• [Work instruction 1]:
In the shift-work abstract, could you rewrite the passage from "Our primary goal" up to and including "exposure and disease.", substituting "great importance" for "paramount importance"?
• [Work instruction 2]:
Answer these questions from the shift-work abstract:
(a) What share of the US workforce do shift workers represent?
(b) Which three diseases does the abstract tie to chronic dysregulation of inflammation in shift workers?
(c) What kind of study does the application propose to conduct?
#### Supplied text ####
ABSTRACT
Shift workers represent nearly 30 % of the US workforce, and this occupational hazard conveys increased risk
for multiple pathologies. Still, the specific mechanisms behind this increased risk of illness by shift workers as
well as investigation of screening targets to identify susceptible individuals are scarcely known.
Our preclinical research and initial translational studies provide insight into the basis of shift-work disease and
show that markers of systemic inflammation appear to increase as a function of exposure-duration to shift work.
However, when samples are challenged with bacterial endotoxin, we find that low-grade systemic inflammation
does no warrant a heightened ex-vivo endotoxin response. As shift work exposure increases, the relationship
between systemic inflammation and endotoxin responses weakens, suggesting a mismatch between discrete pro-
and anti-inflammatory pathways during endotoxin challenge. Novel systemic signals in plasma samples from
shift workers identify a potential mediator of shift-work related disruption of inflammation. These preliminary
results illustrate how shift work impacts the complex interaction of events needed to initiate and control an
efficient response to an inflammatory challenge and support the hypothesis that chronic dysregulation of
inflammation is behind the increased risk of diabetes, cancer and cardiovascular disease in shift workers.
In this application, we propose to conduct a cross-sectional prospective study of day workers and career shift
workers exposed to temporally changing occupational environments. We will further develop and improve a
profile of shift-work risk assessment which includes individual metrics of systemic inflammation, cardiovascular
disease, stress, sleep/activity, diet composition, and circadian disruption. This assessment aims to quantify the
state of low-grade systemic inflammation characteristic of shift work exposure as a potential predictor of the
response of the immune system to a controlled, ex-vivo and in-vitro, endotoxin challenge. We aim to assess the
potential mechanisms by which increased inflammation determine dysregulated activation and test the central
hypothesis that the degree of low-grade systemic inflammation worsens with increased shift work exposure.
Our primary goal is to understand how shift work exposure duration leads to the development of uncontrolled
inflammation in career shift workers increasing disease risk. This work is of paramount importance because it
could lead to early diagnostic tools that can help mitigate shift-work disease. On the long term, we seek to uncover
the mechanistic links between shift work exposure and disease.
#### Records supplied ####
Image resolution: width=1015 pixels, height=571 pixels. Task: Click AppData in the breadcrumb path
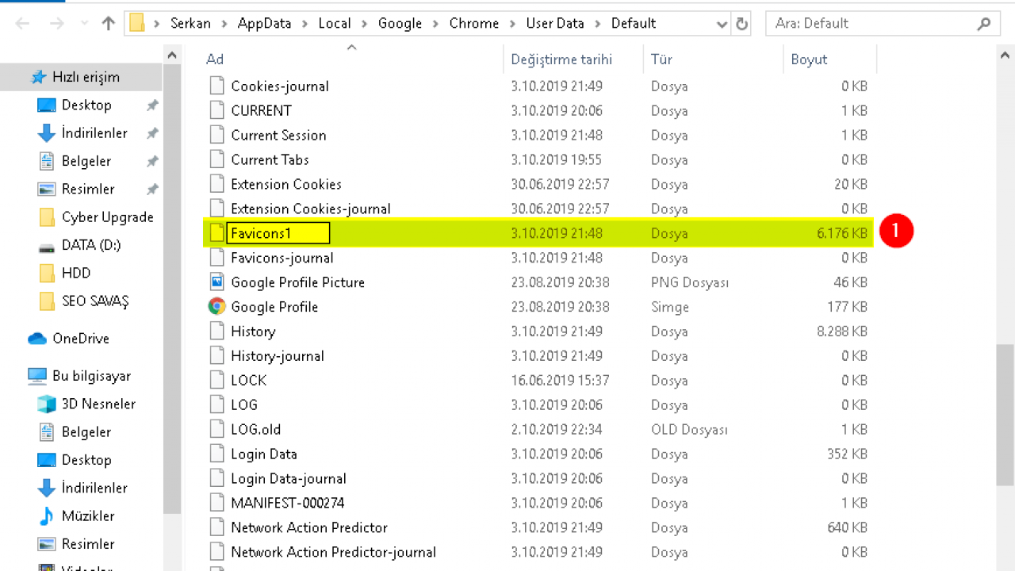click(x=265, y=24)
####
#### Records supplied ####
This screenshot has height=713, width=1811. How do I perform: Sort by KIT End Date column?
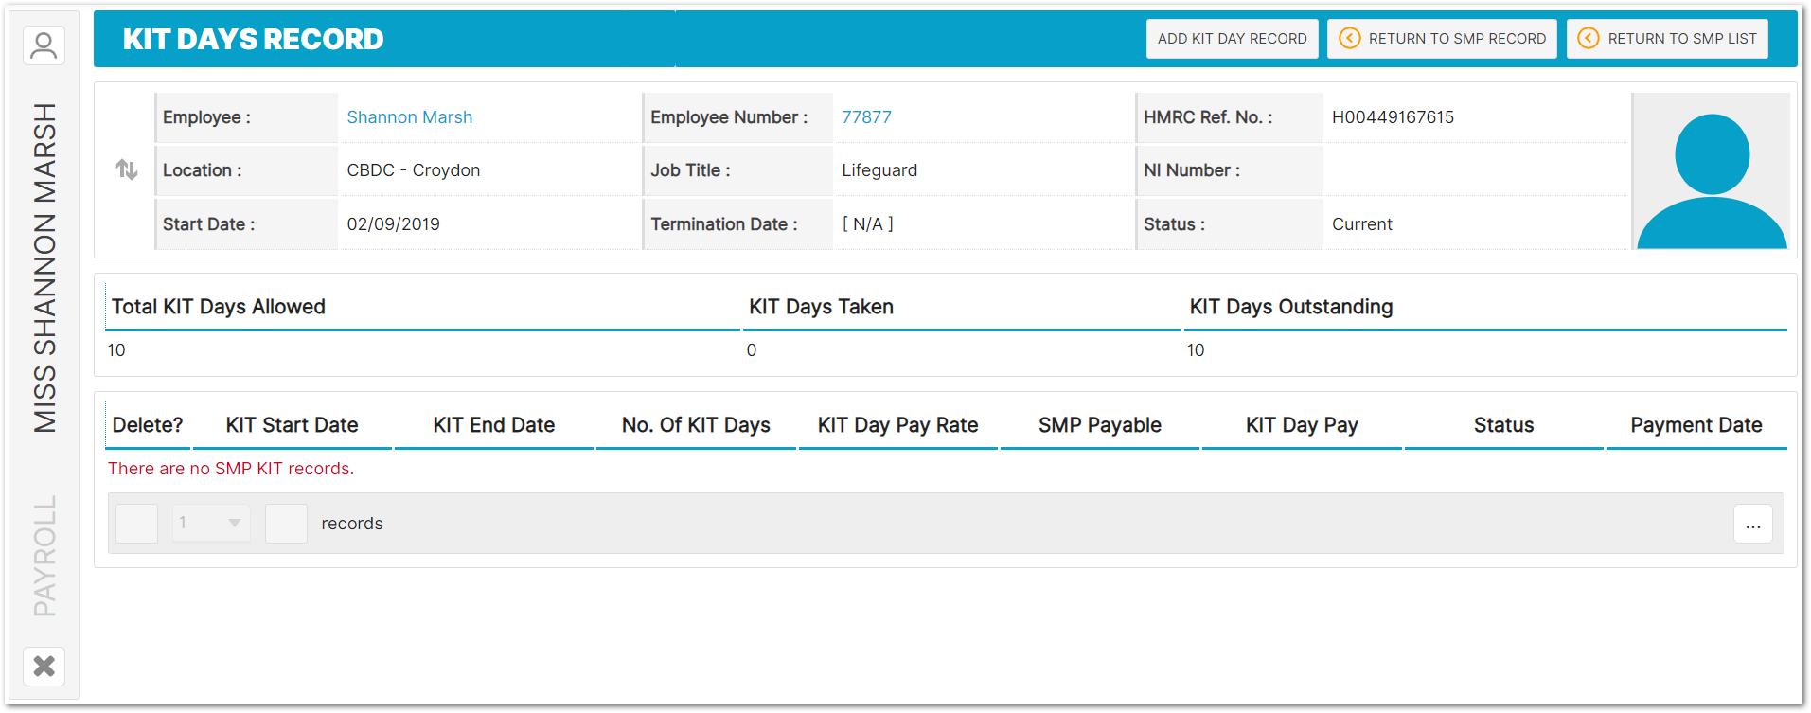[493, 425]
####
#### Records supplied ####
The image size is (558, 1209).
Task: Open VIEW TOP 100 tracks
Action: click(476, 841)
####
• [Task answer 1]:
Our primary goal is to understand how shift work exposure duration leads to the development of uncontrolled
inflammation in career shift workers increasing disease risk. This work is of great importance because it
could lead to early diagnostic tools that can help mitigate shift-work disease. On the long term, we seek to uncover
the mechanistic links between shift work exposure and disease.

• [Task answer 2]:
(a) Nearly 30 %.
(b) Diabetes, cancer and cardiovascular disease.
(c) A cross-sectional prospective study of day workers and career shift workers exposed to temporally changing occupational environments.